--- Recorded information ---

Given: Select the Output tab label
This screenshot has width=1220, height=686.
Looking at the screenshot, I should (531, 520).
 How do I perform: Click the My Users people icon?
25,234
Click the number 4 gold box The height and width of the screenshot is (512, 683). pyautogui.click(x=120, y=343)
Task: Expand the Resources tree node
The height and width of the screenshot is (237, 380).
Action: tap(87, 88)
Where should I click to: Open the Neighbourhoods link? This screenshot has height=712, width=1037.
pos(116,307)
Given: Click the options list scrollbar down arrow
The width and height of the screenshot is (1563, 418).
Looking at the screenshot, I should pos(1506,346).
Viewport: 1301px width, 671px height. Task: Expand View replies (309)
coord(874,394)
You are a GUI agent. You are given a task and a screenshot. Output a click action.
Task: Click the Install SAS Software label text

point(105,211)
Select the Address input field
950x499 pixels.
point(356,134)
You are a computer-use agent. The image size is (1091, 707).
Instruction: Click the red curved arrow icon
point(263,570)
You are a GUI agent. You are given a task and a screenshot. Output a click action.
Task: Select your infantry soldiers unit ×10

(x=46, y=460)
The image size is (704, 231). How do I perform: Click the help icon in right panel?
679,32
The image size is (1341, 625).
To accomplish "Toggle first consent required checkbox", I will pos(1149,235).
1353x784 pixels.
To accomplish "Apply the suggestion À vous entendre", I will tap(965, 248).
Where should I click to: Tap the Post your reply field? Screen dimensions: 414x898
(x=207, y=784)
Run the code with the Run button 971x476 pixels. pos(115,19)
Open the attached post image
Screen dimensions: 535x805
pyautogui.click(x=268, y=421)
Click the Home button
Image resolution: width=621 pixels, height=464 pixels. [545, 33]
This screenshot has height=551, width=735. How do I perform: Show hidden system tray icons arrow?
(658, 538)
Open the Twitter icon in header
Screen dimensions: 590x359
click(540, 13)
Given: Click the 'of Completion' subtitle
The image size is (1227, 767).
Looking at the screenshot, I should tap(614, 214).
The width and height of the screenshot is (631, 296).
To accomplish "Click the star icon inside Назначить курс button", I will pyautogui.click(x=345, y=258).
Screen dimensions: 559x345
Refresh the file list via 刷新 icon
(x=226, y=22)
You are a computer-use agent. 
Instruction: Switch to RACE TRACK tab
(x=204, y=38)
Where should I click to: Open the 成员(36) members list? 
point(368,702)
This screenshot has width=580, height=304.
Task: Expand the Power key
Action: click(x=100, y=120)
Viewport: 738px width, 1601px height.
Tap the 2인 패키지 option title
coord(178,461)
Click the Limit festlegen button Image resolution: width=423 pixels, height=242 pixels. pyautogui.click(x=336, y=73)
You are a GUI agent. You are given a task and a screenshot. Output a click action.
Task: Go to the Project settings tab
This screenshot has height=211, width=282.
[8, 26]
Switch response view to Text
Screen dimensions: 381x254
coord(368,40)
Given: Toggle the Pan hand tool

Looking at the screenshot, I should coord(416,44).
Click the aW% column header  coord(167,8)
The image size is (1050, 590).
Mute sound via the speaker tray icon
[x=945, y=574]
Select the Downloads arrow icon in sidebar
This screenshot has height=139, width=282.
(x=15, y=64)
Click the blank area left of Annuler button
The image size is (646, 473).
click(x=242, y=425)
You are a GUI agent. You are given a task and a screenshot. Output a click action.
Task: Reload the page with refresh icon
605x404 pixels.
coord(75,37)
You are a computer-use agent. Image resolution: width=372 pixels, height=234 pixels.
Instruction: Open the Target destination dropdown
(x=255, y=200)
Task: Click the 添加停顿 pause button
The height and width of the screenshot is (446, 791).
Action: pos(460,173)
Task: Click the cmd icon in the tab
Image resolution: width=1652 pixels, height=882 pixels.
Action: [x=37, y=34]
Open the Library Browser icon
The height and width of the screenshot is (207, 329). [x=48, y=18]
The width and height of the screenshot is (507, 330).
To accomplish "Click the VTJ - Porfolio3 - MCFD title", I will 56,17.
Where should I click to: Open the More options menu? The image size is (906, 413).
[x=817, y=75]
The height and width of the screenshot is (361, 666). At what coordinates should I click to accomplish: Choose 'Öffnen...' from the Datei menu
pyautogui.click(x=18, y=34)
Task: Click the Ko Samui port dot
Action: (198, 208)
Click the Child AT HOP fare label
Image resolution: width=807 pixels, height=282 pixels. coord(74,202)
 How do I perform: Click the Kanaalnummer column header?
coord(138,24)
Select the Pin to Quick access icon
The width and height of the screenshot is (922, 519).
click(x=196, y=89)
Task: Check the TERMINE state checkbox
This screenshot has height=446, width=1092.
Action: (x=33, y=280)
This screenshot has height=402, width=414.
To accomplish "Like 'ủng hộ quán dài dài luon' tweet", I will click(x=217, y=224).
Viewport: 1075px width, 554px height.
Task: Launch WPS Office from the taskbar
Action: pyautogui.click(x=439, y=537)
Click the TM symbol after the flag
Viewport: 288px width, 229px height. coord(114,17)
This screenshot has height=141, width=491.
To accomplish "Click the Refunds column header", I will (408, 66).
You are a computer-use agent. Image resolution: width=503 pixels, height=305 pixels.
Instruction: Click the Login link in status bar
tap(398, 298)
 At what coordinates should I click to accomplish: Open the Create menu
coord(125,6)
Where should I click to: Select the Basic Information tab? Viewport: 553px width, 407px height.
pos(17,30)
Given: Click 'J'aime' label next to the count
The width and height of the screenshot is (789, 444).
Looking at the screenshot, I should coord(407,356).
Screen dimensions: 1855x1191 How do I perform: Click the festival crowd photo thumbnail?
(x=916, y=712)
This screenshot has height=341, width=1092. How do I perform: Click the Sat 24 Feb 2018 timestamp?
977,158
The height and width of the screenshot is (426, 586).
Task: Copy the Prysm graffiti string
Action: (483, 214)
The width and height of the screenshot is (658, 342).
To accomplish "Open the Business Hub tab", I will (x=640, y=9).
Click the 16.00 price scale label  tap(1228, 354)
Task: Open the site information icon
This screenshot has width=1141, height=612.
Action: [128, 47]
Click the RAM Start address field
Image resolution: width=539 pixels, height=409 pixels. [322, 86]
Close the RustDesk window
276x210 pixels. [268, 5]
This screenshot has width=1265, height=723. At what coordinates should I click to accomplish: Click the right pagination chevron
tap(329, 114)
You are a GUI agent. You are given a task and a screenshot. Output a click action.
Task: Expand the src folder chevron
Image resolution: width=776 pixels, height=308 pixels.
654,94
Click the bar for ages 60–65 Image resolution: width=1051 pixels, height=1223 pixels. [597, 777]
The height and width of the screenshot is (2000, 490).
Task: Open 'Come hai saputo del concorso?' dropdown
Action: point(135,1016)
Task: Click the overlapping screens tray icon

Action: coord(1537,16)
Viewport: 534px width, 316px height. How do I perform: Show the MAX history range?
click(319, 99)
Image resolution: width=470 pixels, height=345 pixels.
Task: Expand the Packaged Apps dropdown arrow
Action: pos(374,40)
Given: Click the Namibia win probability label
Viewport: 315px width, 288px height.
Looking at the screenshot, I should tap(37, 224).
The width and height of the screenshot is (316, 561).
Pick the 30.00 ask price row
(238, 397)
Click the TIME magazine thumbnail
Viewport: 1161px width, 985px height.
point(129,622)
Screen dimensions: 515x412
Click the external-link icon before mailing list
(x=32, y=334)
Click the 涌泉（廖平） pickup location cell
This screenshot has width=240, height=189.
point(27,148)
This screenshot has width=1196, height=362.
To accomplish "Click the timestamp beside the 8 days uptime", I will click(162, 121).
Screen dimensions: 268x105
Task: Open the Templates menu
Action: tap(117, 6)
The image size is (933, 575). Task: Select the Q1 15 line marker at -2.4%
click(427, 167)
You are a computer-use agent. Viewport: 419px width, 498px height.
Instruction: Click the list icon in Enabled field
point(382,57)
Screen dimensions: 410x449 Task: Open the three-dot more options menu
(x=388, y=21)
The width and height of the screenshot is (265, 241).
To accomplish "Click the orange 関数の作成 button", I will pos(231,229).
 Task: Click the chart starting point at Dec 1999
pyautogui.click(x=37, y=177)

--- What the exercise asks ---
Find and show each line of the listing with the word "computer".

--- Solution for this exercise ---
You are a computer-use agent. The image size is (1091, 707).
You are a computer-use agent. 
You are a computer-use agent. Image resolution: width=372 pixels, height=234 pixels.
You are a computer-use agent. Image resolution: width=503 pixels, height=305 pixels.
You are a computer-use agent. Viewport: 419px width, 498px height.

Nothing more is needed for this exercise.